Segment Start: Excerpted records

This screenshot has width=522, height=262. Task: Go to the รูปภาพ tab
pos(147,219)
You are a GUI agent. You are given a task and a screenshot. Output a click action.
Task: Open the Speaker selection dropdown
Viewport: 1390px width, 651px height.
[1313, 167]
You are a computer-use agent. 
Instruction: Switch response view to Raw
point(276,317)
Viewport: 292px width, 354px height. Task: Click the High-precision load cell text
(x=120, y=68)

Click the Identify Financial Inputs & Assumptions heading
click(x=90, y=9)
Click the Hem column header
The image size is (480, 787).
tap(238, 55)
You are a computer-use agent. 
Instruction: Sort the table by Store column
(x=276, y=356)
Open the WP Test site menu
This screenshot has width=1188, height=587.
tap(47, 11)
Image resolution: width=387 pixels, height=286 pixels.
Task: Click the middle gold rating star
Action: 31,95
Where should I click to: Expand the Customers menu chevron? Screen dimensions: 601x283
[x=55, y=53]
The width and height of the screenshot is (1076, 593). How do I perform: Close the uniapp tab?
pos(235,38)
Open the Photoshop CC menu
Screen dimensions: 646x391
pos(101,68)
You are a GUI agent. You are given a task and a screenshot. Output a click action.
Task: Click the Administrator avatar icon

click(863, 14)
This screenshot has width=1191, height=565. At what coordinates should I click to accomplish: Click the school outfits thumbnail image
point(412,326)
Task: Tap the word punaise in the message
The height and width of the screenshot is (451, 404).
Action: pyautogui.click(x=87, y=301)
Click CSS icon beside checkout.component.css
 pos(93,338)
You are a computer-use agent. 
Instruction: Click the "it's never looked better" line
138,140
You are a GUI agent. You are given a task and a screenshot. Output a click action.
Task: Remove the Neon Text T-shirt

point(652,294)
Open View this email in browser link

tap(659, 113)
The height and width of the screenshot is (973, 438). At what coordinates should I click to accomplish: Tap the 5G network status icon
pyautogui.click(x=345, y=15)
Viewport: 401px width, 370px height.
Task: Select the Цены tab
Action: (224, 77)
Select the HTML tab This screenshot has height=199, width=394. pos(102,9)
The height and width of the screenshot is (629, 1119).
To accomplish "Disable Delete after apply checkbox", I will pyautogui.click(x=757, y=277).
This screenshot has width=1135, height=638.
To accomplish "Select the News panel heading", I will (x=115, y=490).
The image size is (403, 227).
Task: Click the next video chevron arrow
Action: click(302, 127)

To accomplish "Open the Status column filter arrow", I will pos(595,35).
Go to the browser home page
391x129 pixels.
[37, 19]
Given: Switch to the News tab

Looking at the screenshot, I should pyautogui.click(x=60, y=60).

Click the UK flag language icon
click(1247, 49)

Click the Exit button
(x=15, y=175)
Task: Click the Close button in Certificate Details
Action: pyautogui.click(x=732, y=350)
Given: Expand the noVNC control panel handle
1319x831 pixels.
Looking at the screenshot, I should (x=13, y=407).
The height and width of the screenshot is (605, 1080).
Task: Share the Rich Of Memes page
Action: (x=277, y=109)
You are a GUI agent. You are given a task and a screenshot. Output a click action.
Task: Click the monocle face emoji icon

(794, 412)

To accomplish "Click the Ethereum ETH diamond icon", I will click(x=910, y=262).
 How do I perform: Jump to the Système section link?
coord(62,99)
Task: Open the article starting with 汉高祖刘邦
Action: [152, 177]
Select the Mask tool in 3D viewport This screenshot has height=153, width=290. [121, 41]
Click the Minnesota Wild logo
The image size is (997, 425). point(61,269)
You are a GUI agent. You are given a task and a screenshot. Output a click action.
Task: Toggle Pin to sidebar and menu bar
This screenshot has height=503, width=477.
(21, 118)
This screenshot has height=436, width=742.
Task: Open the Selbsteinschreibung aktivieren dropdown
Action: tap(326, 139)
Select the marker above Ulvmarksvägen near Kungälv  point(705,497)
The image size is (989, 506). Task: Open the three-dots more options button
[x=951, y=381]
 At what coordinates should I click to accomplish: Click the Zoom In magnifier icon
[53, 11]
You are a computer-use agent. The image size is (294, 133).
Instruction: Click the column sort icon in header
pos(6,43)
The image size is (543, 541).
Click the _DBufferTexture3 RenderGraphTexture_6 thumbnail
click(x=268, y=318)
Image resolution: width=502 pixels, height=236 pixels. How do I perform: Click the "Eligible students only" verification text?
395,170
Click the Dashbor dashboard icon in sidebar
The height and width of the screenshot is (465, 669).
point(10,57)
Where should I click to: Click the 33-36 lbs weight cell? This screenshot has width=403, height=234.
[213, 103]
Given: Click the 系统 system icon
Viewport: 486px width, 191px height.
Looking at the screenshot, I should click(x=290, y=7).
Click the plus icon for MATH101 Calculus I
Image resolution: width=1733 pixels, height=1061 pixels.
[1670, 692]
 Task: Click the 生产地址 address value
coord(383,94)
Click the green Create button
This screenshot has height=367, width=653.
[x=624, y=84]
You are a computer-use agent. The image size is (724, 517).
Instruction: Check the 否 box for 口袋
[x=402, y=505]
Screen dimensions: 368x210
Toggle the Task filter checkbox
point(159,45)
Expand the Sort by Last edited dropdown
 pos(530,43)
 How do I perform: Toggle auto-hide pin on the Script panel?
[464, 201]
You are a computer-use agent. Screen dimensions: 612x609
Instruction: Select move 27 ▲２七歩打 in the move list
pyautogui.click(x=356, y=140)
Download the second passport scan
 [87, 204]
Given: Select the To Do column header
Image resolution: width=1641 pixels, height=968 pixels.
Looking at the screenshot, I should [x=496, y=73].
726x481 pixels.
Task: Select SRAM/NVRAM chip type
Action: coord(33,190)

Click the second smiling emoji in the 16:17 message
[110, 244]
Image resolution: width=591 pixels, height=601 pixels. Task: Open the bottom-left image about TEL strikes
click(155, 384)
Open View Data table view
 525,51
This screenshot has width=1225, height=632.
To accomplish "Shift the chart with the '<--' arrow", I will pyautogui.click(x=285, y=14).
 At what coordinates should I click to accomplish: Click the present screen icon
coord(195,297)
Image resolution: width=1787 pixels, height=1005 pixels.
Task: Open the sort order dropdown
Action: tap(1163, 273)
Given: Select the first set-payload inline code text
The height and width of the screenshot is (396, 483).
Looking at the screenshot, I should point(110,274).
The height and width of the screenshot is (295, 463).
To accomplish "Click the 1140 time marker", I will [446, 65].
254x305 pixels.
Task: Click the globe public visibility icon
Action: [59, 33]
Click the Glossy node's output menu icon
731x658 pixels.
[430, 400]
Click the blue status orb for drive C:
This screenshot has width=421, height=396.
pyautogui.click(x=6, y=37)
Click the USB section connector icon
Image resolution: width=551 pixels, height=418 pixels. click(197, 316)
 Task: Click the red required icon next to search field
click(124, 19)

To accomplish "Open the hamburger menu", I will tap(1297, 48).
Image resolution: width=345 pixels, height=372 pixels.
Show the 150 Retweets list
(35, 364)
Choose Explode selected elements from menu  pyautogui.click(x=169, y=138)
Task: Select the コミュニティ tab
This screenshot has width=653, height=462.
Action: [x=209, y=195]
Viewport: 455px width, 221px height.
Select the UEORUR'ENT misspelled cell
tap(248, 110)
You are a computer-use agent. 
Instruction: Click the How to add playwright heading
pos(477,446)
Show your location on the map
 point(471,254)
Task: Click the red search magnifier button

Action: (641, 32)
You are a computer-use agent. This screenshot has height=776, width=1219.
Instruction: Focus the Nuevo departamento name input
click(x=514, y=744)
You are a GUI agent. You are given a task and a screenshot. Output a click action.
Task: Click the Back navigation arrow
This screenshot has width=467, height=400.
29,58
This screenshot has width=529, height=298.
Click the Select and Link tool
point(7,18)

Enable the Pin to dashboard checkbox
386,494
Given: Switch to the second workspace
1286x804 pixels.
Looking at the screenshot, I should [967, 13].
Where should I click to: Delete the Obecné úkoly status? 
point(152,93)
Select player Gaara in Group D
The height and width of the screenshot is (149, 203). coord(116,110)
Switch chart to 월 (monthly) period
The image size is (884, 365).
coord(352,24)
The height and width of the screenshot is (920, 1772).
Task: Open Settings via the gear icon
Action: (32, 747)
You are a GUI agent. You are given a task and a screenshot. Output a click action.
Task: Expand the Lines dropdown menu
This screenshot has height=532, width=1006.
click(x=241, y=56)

Segment End: Excerpted records

◆ What the task asks ◆
Going back to the entries above, set down exactly the lines that begin at the one with "Click the UK flag language icon" and end at the one with "Given: Expand the noVNC control panel handle", both included, and nothing else.

◆ Task answer ◆
Click the UK flag language icon
click(1247, 49)

Click the Exit button
(x=15, y=175)
Task: Click the Close button in Certificate Details
Action: pyautogui.click(x=732, y=350)
Given: Expand the noVNC control panel handle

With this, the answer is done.